El agua del embalse es, a su vez, el espejo de las hermosas montañas que rodean el valle de Riaño y los pueblos que forman el ayuntamiento, Carande y Horcadas pertenecientes a la Mancomunidad de  Montaña de Riaño
Cumbres altas se recortan sobre el azul del cielo rodeando el valle como Pico Yordas  (1963)  Peñas Pintas (1988), El Jaido.
La villa antigua de Riaño se formó con cinco núcleos de poblaciones situadas en la convergencia o ángulo (Riángulo, Rianno) de los dos ríos, el Suso procedente de Valdeburón y el  Yuso,  procedente de Tierra de la Reina, que se han disputado el nombre de río Esla.

Nada queda del lugar, al ser anegado por las aguas del embalse el año 1990, si no es el recuerdo y las arquitecturas nuevas que configuran una amalgama de casas de diversos estilos, formas y materiales, que nada tienen que ver con lo que fue la capital de la Montaña, veraniega y tranquila durante todo el año. Centro de ferias de yeguadas que pastaban en el valle y montaraces vacas del bosque, eran tan  famosas sus ferias, como las  fiestas por sus aluches  y la pesca de las truchas en sus ríos.
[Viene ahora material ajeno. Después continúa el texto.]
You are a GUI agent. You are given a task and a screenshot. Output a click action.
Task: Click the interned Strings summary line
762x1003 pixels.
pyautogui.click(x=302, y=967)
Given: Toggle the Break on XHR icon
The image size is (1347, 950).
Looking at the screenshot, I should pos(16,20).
Lo único  que queda del antiguo Riaño, lugar de veraneo y acogida de caminantes, son el recuerdo de la desaparecida antigua iglesia de Santiago y su hospital de peregrinos; cuatro lápidas vadinienses;  la nueva iglesia parroquial, reconstruida con las piedras de Pedrosa del Rey;  las imágenes  de Santa Agueda, el Cristo y Santa María de Quintanilla  restauradas, y  la  hermosa ermita  procedente del desaparecido pueblo

de La Puerta del siglo XIV, trasladada desde el valle, para salvarla de las aguas.
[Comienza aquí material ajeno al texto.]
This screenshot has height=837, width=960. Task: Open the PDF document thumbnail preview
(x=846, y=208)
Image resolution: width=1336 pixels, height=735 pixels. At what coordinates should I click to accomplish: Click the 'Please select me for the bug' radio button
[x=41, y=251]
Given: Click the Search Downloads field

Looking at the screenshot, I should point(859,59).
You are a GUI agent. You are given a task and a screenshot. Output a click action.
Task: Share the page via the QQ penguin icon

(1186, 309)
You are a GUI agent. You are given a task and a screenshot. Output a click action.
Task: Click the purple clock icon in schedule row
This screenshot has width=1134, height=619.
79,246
Son de gran interés las pinturas murales de esta iglesia, entre las que destacan la representación de San Antonio como caminante con cacha en la mano y un Vía Crucis barroco, de carácter muy popular que decoran su interior.

Una torre de línea moderna cuelga las campanas de los desaparecidos pueblos bajo las aguas del pantano, para que no siguieran repitiendo bajo el agua el pecado de haber inundado este hermoso y rico valle.

La estela vadiniense, procedente de Pedrosa del Rey, que se conserva en la sala del ayuntamiento,  puede servir de modelo de las otras muchas guardadas en los museos de León y Santander. El texto dice: D (is) M (anibus) M (onumentum) P (ositum) COR (nelius) MATE (rnus) CIVES  VAD (iniensis) EX PR (aecepto) Eor (rum) CONVIVENTIUM  BODERO SDVBLEGINO (H) AMI (co)  SVO PLV (us) MIN (us) A(n)NORUM  XLV. A los dioses manes puesto el monumento. Cornelio Materno ciudadano vadiniense, el que fuera representante de ellos, por la buena disposición  dedicó el monumento a Bodero Sdublegino su amigo de más o menos 45 años de edad. El texto puede aludir a un jefe de clan de los vadinienses. La  expresión romana, tan frecuente en las

lápidas, podíamos aplicarla a la antigua villa de Riaño. H.S.E. (Hic Situs Est: aquí está enterrado).También podíamos añadir la otra expresión muy usada: S.T.L  (sit terra levis: que la tierra te sea leve). En este caso, el agua.
Algunos hórreos, procedentes de los pueblos del valle inundado, se han reconstruido en la villa. Nada queda tampoco del parador de turismo, edificio del año 1945, típico centro turístico de la época franquista, que fue desmontado ante la presencia de las aguas. En Riaño hay una zona deportiva de motonáutica en las aguas del embalse, además de un pabellón circular de formas modernas que sirve para celebraciones, especialmente de lucha leonesa o aluches.